Sauver les capucins à poitrine jaune au Brésil

Depuis 2004 et l’arrivée des premiers capucins à poitrine jaune (Cebus xanthosternos) au sein du parc, nous avons contribué à leur préservation dans la nature en finançant chaque année le programme de conservation mis en œuvre par le gouvernement brésilien afin d’éviter la disparition de cette espèce.
Endémique à la Mata Atlântica (forêt atlantique brésilienne), ce petit singe robuste, dynamique et extrêmement intelligent voit en effet son habitat disparaître au profit de pâturages, de plantations de cacao ou d’eucalyptus destiné à la production de pâte à papier. C’est aussi l’un des primates les plus chassés pour sa viande et l’animal de compagnie préféré des populations locales.
 

 

Les colonies portugaises établies le long de la côte atlantique dès le 16ème siècle défrichèrent les premières la forêt atlantique pour en extraire les bois précieux et y implanter des élevages de bétail. Par la suite, le développement des plantations de canne à sucre entraina la destruction presque totale des forêts côtières. Au cours des 19ème et 20ème siècles, la déforestation ne fit que s’intensifier davantage. L’expansion de la population engendra une demande croissante pour le charbon et le bois de chauffe, les monocultures intensives se généralisèrent.

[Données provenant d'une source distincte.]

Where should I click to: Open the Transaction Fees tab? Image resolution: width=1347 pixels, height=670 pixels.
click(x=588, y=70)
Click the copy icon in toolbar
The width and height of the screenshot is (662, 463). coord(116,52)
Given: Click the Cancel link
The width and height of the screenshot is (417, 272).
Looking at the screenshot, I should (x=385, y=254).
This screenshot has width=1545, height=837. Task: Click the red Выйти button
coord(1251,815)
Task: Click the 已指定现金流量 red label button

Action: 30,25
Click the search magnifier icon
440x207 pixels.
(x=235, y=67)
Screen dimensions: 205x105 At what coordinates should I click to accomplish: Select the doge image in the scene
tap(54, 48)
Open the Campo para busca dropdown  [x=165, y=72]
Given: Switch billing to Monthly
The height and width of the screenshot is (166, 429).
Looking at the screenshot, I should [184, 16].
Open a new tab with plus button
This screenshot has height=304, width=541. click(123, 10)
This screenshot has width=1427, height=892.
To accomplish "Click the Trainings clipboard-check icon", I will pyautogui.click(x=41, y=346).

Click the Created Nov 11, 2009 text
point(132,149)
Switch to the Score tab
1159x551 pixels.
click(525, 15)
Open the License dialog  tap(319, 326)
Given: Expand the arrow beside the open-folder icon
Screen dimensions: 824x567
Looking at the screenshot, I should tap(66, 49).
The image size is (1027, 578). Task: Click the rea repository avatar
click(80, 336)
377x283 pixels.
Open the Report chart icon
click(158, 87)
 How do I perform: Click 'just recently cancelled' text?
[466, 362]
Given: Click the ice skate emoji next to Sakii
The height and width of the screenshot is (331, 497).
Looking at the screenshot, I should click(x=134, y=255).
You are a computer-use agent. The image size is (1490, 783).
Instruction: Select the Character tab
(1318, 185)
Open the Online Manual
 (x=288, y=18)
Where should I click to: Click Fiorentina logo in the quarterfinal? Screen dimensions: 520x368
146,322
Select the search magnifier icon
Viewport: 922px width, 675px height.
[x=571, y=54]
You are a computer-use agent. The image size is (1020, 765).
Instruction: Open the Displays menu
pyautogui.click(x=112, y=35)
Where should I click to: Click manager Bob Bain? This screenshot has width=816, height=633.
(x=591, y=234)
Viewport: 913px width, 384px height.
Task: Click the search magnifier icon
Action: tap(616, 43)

Le phénomène s’accéléra encore entre 1960 et le début des années 80, laissant aujourd’hui la Mata Atlântica réduite à seulement 10% de sa surface originelle.

Les études de terrain entreprises à partir de 2002 dans plusieurs réserves abritant des capucins à poitrine jaune (dont celle d’Una) ont montré l’extrême fragmentation des populations et ont permis d’estimer le nombre global d’individus à moins de 3000. Elles ont également fourni de précieuses informations sur l’écologie et le comportement de cette espèce grâce à l’installation de pièges photos puis à la pose de colliers émetteurs sur plusieurs individus. Sans la radio télémétrie, il était en effet difficile voire impossible de localiser les animaux pour réaliser des observations régulières !

Les chercheurs ont ainsi pu mesurer la taille moyenne du domaine vital des groupes de capucins, la plus vaste de toutes les espèces du genre Cebus, probablement en raison de la rareté des ressources alimentaires qui oblige les animaux à parcourir de longues distances. Les capucins à poitrine jaune consacrent d’ailleurs plus de la moitié de leur temps à se déplacer, le reste de leurs journées étant rythmé par les phases d’alimentation, les interactions sociales et le repos. Ils se nourrissent principalement de fruits, d’invertébrés et de petits vertébrés, ainsi que de fleurs et de nectar. Ils ingèrent la plupart des graines ce qui en fait des disséminateurs important et ils jouent donc un rôle fondamental dans la régénération des essences forestières. Les groupes, surtout actifs aux premières et dernières heures du jour, sont composés d’une dizaine à une trentaine d’individus avec un mâle dominant qui contrôle l’accès à la nourriture et aux femelles.
L’ensemble des données ainsi obtenues ont motivé l’extension de la Réserve Biologique d’Una (passée de 11000 à 18000 hectares) en 2007 puis la création en 2010 par le gouvernement fédéral du Parc National de Serra das Lontras regroupant plus de 11000 hectares de forêts protégés dans l’aire de répartition du capucin à poitrine jaune.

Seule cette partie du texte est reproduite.